Aspas em programada cabem porque em economia qualquer atribuição de um fenômeno a uma única causa deve ser vista com suspeição. Outra razão é que a economia não é passível de ser conduzida como um bonde, cujo motorneiro pode controlar com precisão a velocidade desejada.
Tanto assim é que, perguntado pelo repórter se a desaceleração não foi muito maior que a esperada, o ministro respondeu evasivamente, referindo-se à tal "programação" como necessária em decorrência do forte crescimento que a economia mostrava na virada de 2010 para 2011. De fato havia essa necessidade, e vieram efeitos das medidas, mas a desaceleração não veio só delas.

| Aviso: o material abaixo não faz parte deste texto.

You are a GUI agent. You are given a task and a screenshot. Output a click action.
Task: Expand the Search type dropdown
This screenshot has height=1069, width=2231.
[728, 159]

Resposta apropriada à pergunta teria sido um sim, pois mesmo com as citadas medidas o Ministério da Fazenda trabalhava até recentemente com uma previsão de 4,5% para a taxa do PIB em 2011, só há pouco reduzida para o citado intervalo entre 3,5% e 4%. Razão adicional e muito importante foi a queda de velocidade também da economia mundial. De novo ela passa por crise, em grande parte como sequela da que veio entre 2008 e 2009, em que vários governos adotaram medidas de socorro que ampliaram muito seus déficits e dívidas. E mais: seu financiamento por bancos trouxe problemas para vários deles, pois há governos com dificuldades para rolar o que devem.
O epicentro da crise está na zona do euro, onde há países em sérias condições, como a Grécia, esta bem perto da moratória. Entre bancos, destaque recente coube ao Dexia, resgatado pelo governo belga mediante estatização de suas operações de varejo, com o correspondente pagamento servindo para capitalizar a outra parte, presumivelmente a que detém os papéis de governos, e que também recebeu garantias estatais para afastar a ameaça de insolvência.

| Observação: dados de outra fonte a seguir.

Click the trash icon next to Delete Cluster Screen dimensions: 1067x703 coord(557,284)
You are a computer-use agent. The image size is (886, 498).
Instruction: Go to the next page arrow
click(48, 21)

Mas há outros bancos em dificuldades e a União Europeia anunciou que prepara uma recapitalização de vários deles. Como ainda não veio, e tampouco uma solução eficaz para os países em maiores dificuldades, permanece o risco de novas más notícias e de contínua volatilidade dos mercados financeiros. A crise assusta e retrai consumidores, investidores individuais e empresariais e surgem também restrições ao crédito, o que diminui o ritmo das economias locais e da mundial. Tudo acaba respingando neste insensato país tropical, reduzindo seu crescimento, que permanece medíocre relativamente a seu potencial.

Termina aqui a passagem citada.